“[A] slice-of-life piece of history with a Canadian perspective.” — Barry Ralph , Revue Francaise d'Economie
“[O]ffers an interesting non-American perspective on gay films of the last two decades. . . . The film student . . . will find this book essential.” — , Community News (Salem OR)
“[Waugh’s] project—as it has been throughout his publications—is expansive, appealing, coalition building, and unabashedly specific as much as it is searingly witty, Maoist in its self-critical urges, and intellectually alive to change.” — Amy Villarejo, GLQ
“Witty, ironic, and always passionate. . . . [A]n inspiration to countless would-be gay film journalists and an invaluable study source for queer film buffs.” — Gay Times
"In a period of just over two decades Thomas Waugh has established himself as a respected public intellectual whose important work as an activist, critic, educator, and historian brings together theory and practice in innovative and enlightening ways.

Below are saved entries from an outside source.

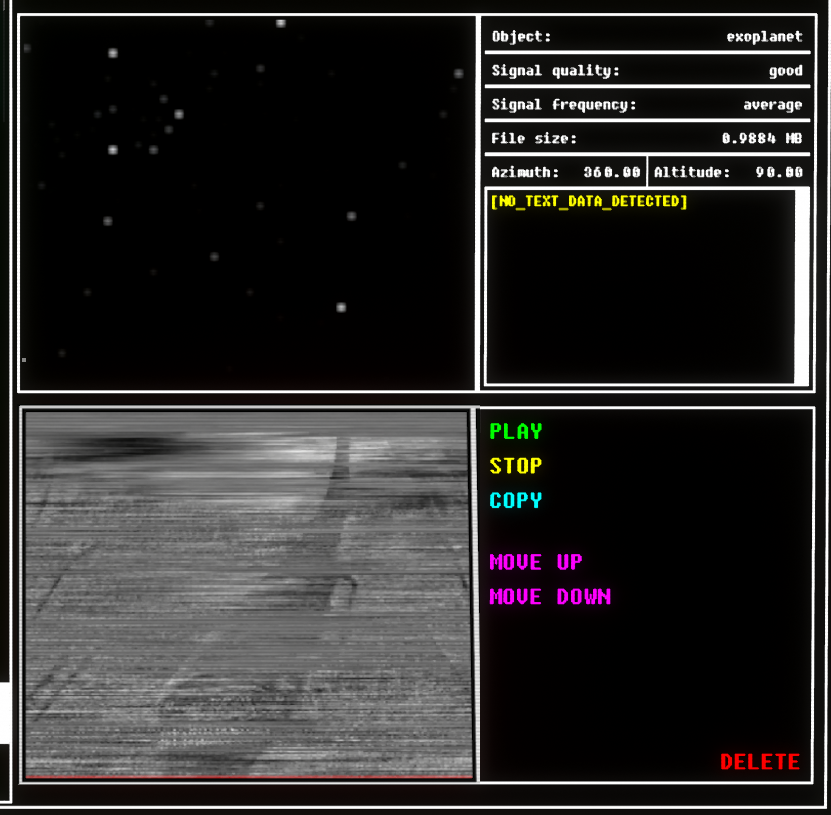This screenshot has height=815, width=831.
Task: Click the red progress line under image
Action: tap(247, 776)
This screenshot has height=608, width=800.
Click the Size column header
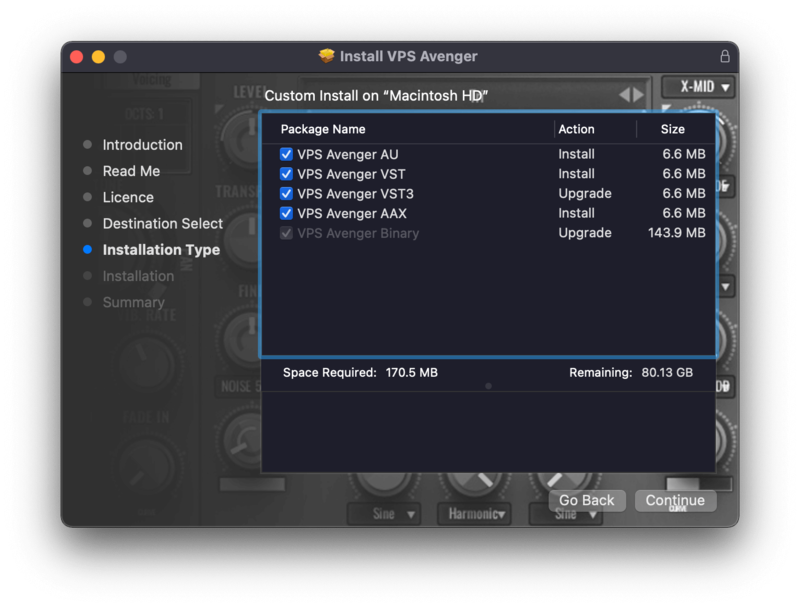click(x=673, y=129)
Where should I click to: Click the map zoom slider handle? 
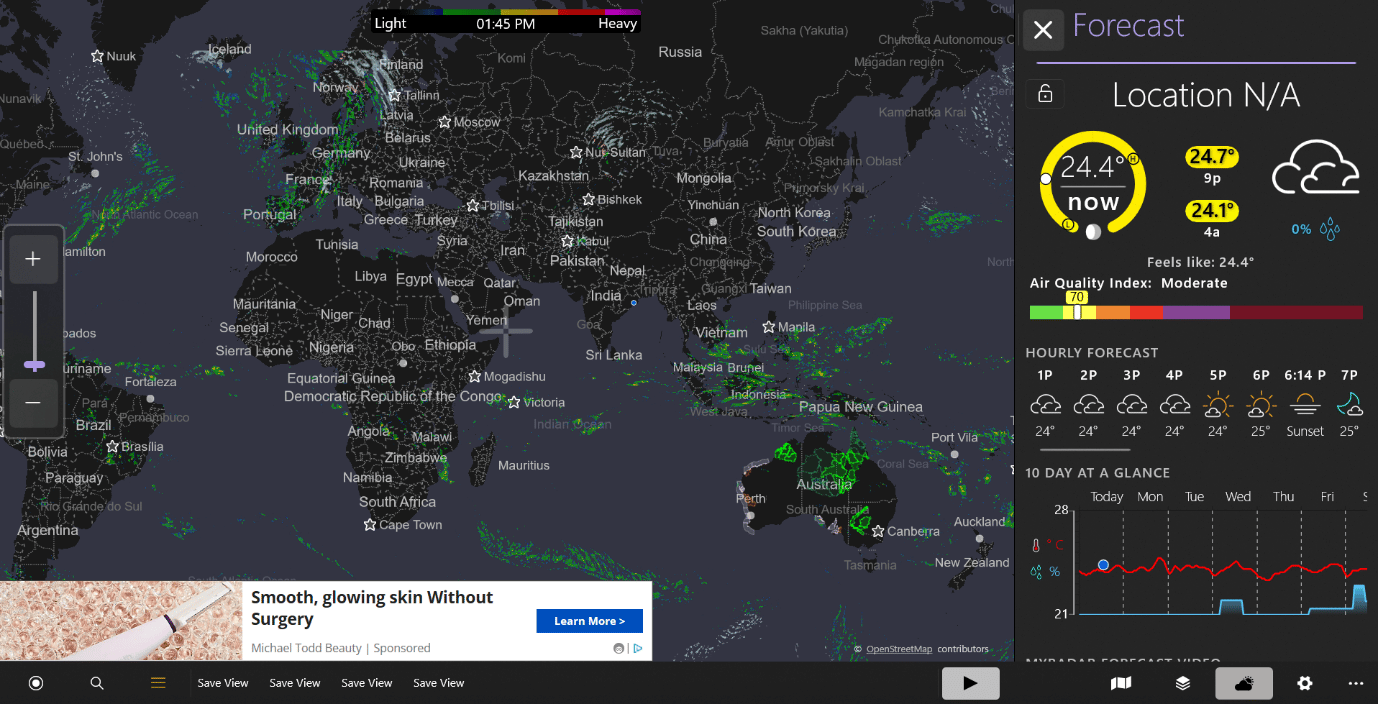34,364
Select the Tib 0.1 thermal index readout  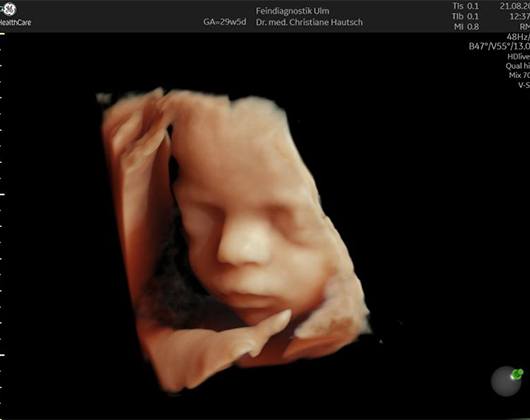[x=465, y=16]
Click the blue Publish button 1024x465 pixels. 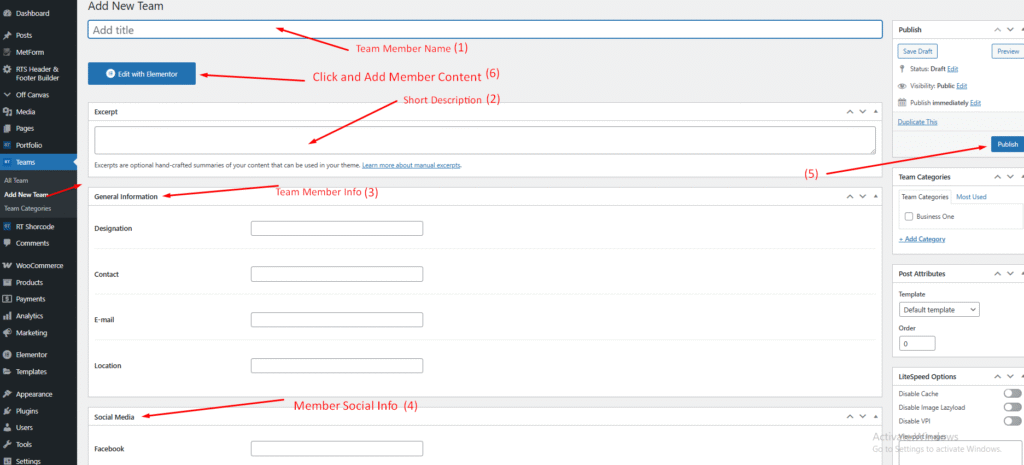point(1007,144)
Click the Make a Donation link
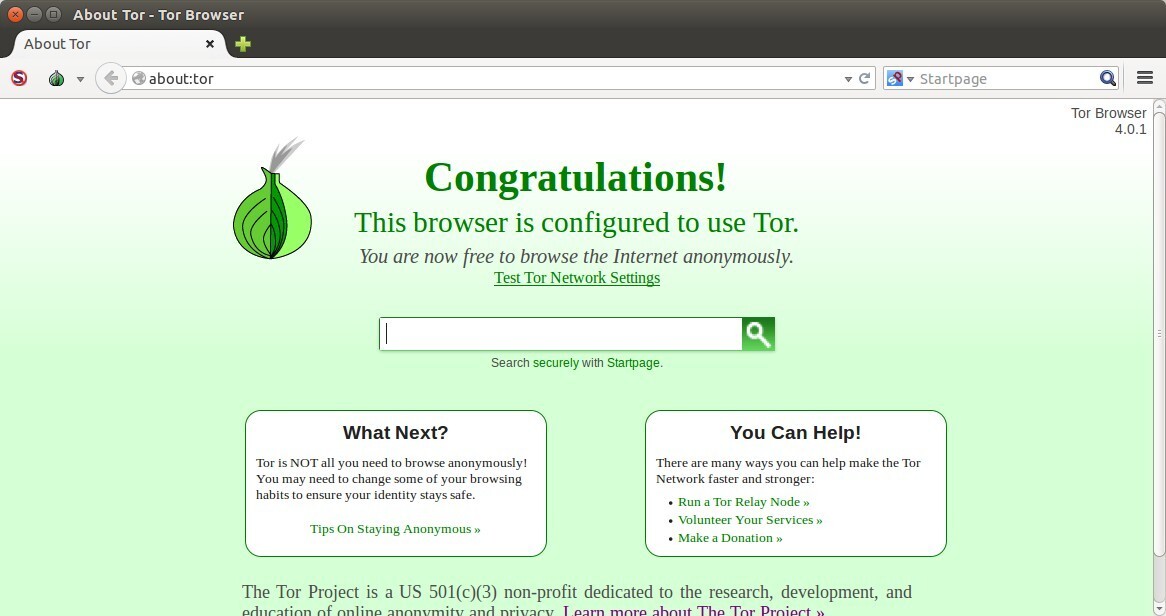The image size is (1166, 616). [729, 537]
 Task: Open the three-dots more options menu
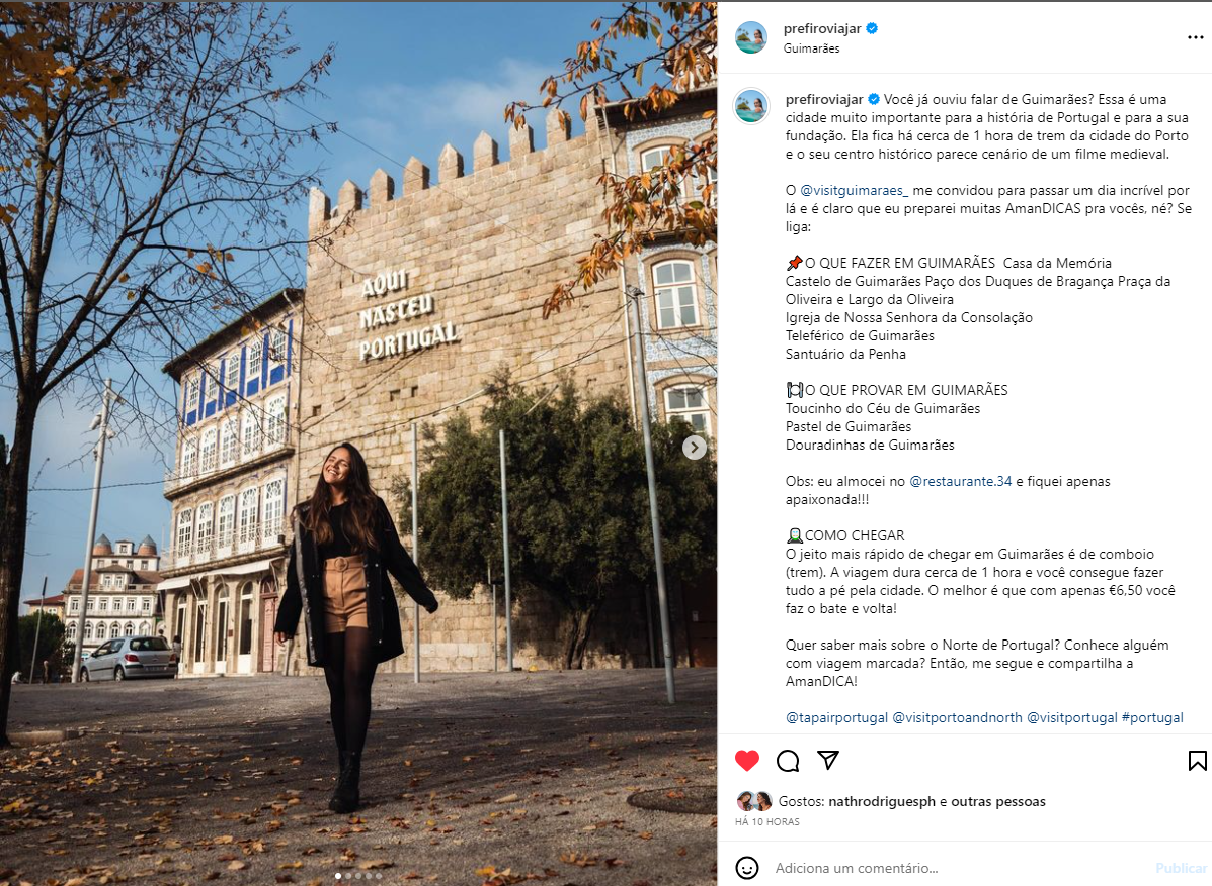pyautogui.click(x=1196, y=37)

The Fruit Machine features a wide spectrum of work culled from material written for academic conferences, scholarly journals, and popular magazines. Collectively, these writings reflect the author’s impressive scope of expertise and experience, and illustrate the dramatic shifts in the political environment and in media criticism over the past twenty years. . . . [A]n engrossing self-portrait . . . . Waugh’s writings form a cohesive and coherent work that is theoretically informed, politically charged, and eminently readable. His brilliantly argued and thoughtfully-written critiques represent a high point in intellectual writing; they illustrate beyond a shadow of a doubt that film and cultural criticism can be informative, provocative, and above all, accessible–and even entertaining."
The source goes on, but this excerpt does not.